LLM Interference Optimizations

Interference is a compute-heavy process. Utilizing optimizations based on the trained model, such as reducing the floating-point precision, greatly reduces required resources with only minimal performance impact.

  • bitsandbytes: Provides 8bit CUDA functions for training with PyTorch. It is used to parametrize the Transformer model definition.
  • peft: An acronym for parameter-efficient fine-tuning methods. This library enables the exposure and modification of trainable parameters from an LLM. It is used to define the custom quantization properties that create an abstracted model.
  • TensorRT-LLM: A LLM interference optimizer that provides a high-level Python API for loading LLMs as well as creating standalone Python and C++ runtimes for executing LLMs. It also contains an integration to the Triton Interference Servers. Earlier known as FasterTransformer.

LLM Interference Vector Databases

Vectors for single words or complete documents can be stored in a vector database. Providing embeddings in a simple-access store enables fast-retrieval during training, but are mostly used at interference time for providing textual context in prompts.

  • Chroma: Open-source project with Python bindings and API support for several large language models. The embeddings format can be tailored towards its use case: Default type is sentence transformer, but it can also work with OpenAI embeddings for GPT.
  • Milvus: Provides a Kubernetes-ready database with convenient Python bindings. Internally, the key-value store MinIO is used.
  • PineCone: An enterprise solution that offers managed GCP and AWS platforms for embeddings.
  • Postgres pgvector An open-source extension to Postgres that allows the creation of custom schema to hold word vectors.
  • Redis Enterprise An enterprise-only feature of Redis to store text, audio and video as vectors and even perform similarity comparisons with build-in commands.
  • Weaviate: Open-Source project that stores text documents and their vectors as JSON data and offers an easy-to-use API that processes GraphQL like requests for similarity searches.

LLM Cloud Environment

All major cloud providers offer dedicated platforms to support at least training and interferences, if not all LLM lifecycle phases, as a paid service.

  • Enterprise-AI: Nvidias cloud platform for developing and hosting AI models, supporting tight integration with their Triton SDK for developing interference server runners.
  • Fabric: Microsoft cloud platform covering the complete lifecycle of LLM development and interference.
  • Vertex AI: Googles cloud platform for training and hosting LLMs and other generative AI models.

LLM Utilities

This section includes other interesting projects or products I encountered during research.

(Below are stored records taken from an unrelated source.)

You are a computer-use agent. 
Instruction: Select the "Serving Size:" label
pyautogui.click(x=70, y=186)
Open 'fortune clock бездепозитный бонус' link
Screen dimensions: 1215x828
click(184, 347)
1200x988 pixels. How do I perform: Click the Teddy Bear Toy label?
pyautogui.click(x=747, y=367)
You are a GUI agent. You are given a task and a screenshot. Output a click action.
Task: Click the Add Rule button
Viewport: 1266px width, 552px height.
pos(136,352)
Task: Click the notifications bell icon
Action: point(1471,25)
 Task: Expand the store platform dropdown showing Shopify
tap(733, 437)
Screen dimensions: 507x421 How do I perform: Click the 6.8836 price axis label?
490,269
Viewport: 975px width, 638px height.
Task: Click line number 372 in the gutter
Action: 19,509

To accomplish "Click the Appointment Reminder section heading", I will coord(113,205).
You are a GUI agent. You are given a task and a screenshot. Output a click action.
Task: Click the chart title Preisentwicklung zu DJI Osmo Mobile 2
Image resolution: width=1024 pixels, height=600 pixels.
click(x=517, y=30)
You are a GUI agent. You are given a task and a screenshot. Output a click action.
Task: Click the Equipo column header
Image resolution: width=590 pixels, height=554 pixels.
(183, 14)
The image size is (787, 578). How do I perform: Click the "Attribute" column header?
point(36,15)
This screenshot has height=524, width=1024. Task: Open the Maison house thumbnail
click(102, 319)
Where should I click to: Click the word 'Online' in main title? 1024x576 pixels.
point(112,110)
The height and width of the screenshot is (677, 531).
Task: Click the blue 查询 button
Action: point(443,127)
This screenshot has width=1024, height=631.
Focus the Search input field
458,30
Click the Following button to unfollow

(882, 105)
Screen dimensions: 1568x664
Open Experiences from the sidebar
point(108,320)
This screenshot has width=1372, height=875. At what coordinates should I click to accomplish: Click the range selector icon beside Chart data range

  • evals: A framework for evaluating LLMs.
  • LLMOps: Meta repository about Microsoft Research LLM projects, including prompts, acceleration, and alignment.
  • Meta Group: All models published by Meta, including Metaseq for pretrained Transformer models.
  • Nebuly: Platform for getting user analytics from LLMs.
  • XManager: A platform for running and packaging machine learning projects that can be executed locally or via Google Cloud Platform.
  • Lambda Stack: A multi-repository that includes Tensorflow, Keras, PyTorch and Cuda support bundled into one package.


The landscape of LLMs is huge. This article listed more than 30 libraries that can be used for LLM training, fine-tuning, interference, interference optimization and vector databases. It also listed cloud provider applications and other projects in the context of LLMs.